If games are supposed to be fun, Adorno might have asked, why do they go so far to
replicate the structure of a repetitive dead-end job? One very common idea in games, for
example, is that of “earning”. Follow the rules, achieve results, and you are rewarded
with bits of symbolic currency — credits, stars, skill points, powerful glowing orb —
which you can then exchange later in the game for new gadgets, ways of moving, or
access to previously denied areas. The only major difference between this paradigm and
that of a real-world job is that, whereas the money earned from a job enables you to buy
beer and go on holiday — that is, to do things that are extraneous to the work process —
the closed videogame system rewards you with things that only makes it supposedly
more fun or involving to continue doing your job, rather than letting you get outside it. It
is a malignly perfect style of capitalist brainwashing. Even the common idea in many
Nintendo games — for instance, in the disappointing Super Mario Sunshine (2002) of
being able to take “time off” to play a subgame of collecting fruit can be read, on this
analysis, as a cunning subterfuge to keep the masses happy: after all, they are still caught
within the system.

In the overarching economic systems of games as diverse as Super Mario Sunshine, Deus
Ex
(2000), or Primal (2003), everything boils down to a matter of shopping. New skills
— whether they be new physical moves, spells, or the ability to transform into a demon
— are acquired instantaneously and thoroughly through currency exchange. The idea of
gradually nurturing and learning a skill is largely absent, although this would be
psychologically more rewarding. If I could save up and spend ten thousand dollars to
become an instant kung-fu master, that would be cool, but I wouldn’t be as proud of my
kung-fu as I would if I had acquired the ability through the normal channels of years of
hard training.
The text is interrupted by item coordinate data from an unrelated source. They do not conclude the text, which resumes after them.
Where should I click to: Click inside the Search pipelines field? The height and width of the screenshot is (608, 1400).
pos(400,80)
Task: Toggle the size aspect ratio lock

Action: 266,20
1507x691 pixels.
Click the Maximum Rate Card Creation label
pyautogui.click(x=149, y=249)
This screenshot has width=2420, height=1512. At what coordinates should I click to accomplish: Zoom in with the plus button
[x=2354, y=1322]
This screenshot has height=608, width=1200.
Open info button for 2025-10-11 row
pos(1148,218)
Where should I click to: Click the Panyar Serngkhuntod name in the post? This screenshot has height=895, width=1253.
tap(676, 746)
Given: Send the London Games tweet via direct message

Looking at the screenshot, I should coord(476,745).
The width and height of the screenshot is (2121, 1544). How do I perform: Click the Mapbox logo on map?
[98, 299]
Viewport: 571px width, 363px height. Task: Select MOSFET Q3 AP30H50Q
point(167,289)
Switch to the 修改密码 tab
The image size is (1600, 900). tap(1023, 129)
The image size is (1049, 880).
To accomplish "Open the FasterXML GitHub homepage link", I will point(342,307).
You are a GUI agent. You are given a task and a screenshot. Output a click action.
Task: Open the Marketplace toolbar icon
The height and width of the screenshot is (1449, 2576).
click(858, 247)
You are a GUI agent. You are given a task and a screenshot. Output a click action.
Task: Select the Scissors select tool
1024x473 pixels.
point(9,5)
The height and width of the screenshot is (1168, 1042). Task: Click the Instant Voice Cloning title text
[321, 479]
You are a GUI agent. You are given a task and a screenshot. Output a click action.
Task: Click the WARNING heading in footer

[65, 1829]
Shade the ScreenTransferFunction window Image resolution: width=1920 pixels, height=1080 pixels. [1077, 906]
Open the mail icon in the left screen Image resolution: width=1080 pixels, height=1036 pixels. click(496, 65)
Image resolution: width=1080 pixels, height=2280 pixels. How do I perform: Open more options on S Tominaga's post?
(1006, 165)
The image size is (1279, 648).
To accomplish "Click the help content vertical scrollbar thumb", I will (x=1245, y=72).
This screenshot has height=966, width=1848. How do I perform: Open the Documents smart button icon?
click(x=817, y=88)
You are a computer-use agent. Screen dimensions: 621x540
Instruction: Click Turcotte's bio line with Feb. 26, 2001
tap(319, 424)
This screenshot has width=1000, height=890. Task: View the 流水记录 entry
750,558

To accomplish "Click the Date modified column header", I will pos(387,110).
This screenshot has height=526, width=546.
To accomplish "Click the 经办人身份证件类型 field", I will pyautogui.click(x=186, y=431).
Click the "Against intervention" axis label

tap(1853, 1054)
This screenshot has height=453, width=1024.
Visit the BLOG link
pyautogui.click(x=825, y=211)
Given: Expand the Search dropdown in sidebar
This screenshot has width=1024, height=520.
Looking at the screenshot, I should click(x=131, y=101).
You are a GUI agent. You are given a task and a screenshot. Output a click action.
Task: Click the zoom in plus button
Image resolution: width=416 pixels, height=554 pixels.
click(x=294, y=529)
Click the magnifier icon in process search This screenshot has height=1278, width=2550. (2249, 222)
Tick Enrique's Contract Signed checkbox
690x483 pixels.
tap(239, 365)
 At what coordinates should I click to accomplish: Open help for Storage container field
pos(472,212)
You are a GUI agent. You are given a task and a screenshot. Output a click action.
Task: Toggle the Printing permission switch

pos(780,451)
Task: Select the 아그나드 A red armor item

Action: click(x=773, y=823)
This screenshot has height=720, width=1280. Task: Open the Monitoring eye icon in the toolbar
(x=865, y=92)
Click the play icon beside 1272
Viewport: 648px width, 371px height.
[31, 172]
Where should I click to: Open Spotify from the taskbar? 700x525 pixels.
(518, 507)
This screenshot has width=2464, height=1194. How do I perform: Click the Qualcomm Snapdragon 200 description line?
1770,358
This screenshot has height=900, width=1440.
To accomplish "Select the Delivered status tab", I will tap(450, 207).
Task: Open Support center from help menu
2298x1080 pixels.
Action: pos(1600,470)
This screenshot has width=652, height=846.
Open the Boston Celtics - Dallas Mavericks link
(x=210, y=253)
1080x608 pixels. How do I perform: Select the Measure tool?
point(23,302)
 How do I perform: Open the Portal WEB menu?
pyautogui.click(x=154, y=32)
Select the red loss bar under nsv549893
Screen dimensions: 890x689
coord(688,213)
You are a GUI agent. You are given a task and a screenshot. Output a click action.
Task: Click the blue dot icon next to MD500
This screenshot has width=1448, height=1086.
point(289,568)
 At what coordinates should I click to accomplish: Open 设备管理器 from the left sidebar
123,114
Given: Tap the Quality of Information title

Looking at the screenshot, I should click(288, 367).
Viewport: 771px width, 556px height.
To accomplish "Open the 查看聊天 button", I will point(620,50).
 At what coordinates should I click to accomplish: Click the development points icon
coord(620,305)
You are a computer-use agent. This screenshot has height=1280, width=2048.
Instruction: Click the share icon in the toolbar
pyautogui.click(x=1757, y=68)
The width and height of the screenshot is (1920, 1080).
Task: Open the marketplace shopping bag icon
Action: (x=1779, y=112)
Even a game as apparently sophisticated as Deus Ex — a role-playing,
first-person espionage adventure — can only offer a bland mechanical parody of
“learning”, in which the next level of ability in, say, lock-picking can only be bought, not
practised and learned for oneself.

Apart from comic early representations of menial jobs such as in 1980s arcade games
Tapper or Burger Time, some kind of military position was for a long time virtually the
only real-life job represented in videogames, apart from the venerable genre of football
management. Yet what we are seeing now is an increasing labourisation of the game
atmosphere: from the wry alternative employment market of Grand Theft Auto: Vice
City
’s Mafia-dominated world, to the square-jawed life-of-driving fantasy of Toca Race
Driver
(2002), games become structured around a fictional career.